The 85mm USM and 20 & 40mm pancakes all fit into one Canon lens bag which I can take pretty much anywhere if I need to. In fact ever since my 24-105L developed an electrical short that prevents it from zooming beyond 24mm, that's 20/40/85 combo in the lens bag is pretty much my go-to travel kit. The 135L and 1.4x TC go into the shoulder bag as well when I think I'll need anything longer than the 85.

Anyway, with that little tangent over, IMHO: sell the ones that inspire you the least, and do check out the Canon 135L as it's more versatile than the Zeiss & you might even make money on the replacement. With a little luck Canon may even release an IS version now that there's some healthy competition in the "fast 135" space...


----------



## tron (Jul 27, 2014)

You have a very nice collection of Zeiss glass. If I had this I would be reluctant to sell anything.

I would keep the 15mm 2.8 which must be PERFECT for astrophotography (if this is your thing of course).

Canon 135mm 2L must be more versatile and pretty good anyway (I have it and I like it)
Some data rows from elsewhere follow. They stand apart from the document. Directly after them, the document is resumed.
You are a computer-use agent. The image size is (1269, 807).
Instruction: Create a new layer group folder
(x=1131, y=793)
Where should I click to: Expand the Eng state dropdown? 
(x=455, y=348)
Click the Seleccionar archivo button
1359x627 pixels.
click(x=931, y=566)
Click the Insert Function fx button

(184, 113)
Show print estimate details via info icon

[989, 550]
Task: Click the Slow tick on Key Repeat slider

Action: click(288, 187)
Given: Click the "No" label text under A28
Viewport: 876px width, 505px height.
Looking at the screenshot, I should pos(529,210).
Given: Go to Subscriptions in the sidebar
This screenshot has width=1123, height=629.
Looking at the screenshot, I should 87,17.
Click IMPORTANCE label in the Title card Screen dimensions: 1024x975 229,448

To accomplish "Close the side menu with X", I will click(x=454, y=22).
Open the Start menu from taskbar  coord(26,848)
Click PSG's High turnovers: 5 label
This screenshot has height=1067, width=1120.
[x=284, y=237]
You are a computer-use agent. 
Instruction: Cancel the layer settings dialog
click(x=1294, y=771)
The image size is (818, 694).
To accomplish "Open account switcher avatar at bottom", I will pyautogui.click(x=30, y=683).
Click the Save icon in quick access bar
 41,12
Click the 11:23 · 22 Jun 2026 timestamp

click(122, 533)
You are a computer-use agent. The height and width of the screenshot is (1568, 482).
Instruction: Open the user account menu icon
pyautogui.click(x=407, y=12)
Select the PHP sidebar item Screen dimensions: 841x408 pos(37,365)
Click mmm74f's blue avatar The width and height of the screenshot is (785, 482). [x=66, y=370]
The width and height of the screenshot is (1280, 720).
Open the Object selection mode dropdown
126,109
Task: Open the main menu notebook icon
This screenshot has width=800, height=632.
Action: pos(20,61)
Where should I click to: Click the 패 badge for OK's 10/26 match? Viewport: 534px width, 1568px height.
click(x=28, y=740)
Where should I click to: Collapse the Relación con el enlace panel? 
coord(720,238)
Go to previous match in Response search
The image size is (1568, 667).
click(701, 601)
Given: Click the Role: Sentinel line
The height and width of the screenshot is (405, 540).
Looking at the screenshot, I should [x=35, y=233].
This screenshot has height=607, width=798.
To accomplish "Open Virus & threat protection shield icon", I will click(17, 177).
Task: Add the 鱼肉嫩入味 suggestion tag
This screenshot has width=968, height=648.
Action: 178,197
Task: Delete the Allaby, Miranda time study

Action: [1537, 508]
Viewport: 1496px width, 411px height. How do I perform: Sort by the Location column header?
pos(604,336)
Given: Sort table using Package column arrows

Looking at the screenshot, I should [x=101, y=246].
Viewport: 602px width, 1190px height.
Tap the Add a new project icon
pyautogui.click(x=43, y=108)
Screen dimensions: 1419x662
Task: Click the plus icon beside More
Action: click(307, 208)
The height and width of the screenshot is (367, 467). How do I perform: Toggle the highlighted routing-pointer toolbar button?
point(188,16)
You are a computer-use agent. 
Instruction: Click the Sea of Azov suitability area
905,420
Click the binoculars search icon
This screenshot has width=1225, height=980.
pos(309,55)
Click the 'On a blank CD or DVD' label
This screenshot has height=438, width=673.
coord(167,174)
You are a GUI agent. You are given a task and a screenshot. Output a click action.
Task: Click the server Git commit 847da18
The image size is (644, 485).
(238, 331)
As for the 35mm 1.4 I got the Canon 35mm 1.4L which although it is not perfect I find its AF useful for the occasions I use this Focal length (low light shooting)


----------



## sanj (Jul 27, 2014)

infared said:


> Sanj, I have found this to be the case with my Zeiss 21mm f/2.8, an incredible lens, which I bought for its true superiority over the Canon, 16-35mm f/2.8L II, in both sharpness and contrast. ...BUT after selling my Canon zoom and purchasing the new Canon 16-35mm f/4L IS, I have the same dilemma as you...the image quality from the new Canon zoom is so close to my Zeiss that I (horror of horrors! LOL), am considering selling the Zeiss. Same deal as you...the f/2.8 aperture just isn't enough that I find myself using it, and the IS and the AF on the Canon are making it my lens of choice.
> There is that other reason not to sell the Zeiss, though....I get such real enjoyment out of just holding it and lustily coveting it.
> The Canon pales in comparison there!
> Sanj...I also notice...eh hem....that you are holding on to your Zeiss 135mm f/2.0 which (according to Dustin Abbott's timely review), blows away the Canon counterpart for sharpness and micro contrast. Very wise of you...as that Zeiss still has practical AND coveting qualities that are second to none! 8)
> So...with that in mind it should be easier for you to pry your little fingers off of your 15mm and 35mm Zeiss's and let someone else have a little coveting time, at a discount...c'mon...you can do it...just close you eyes and hold you 135mm...that's a boy....... :'(



I know that feeling. That is why the 135 stays. 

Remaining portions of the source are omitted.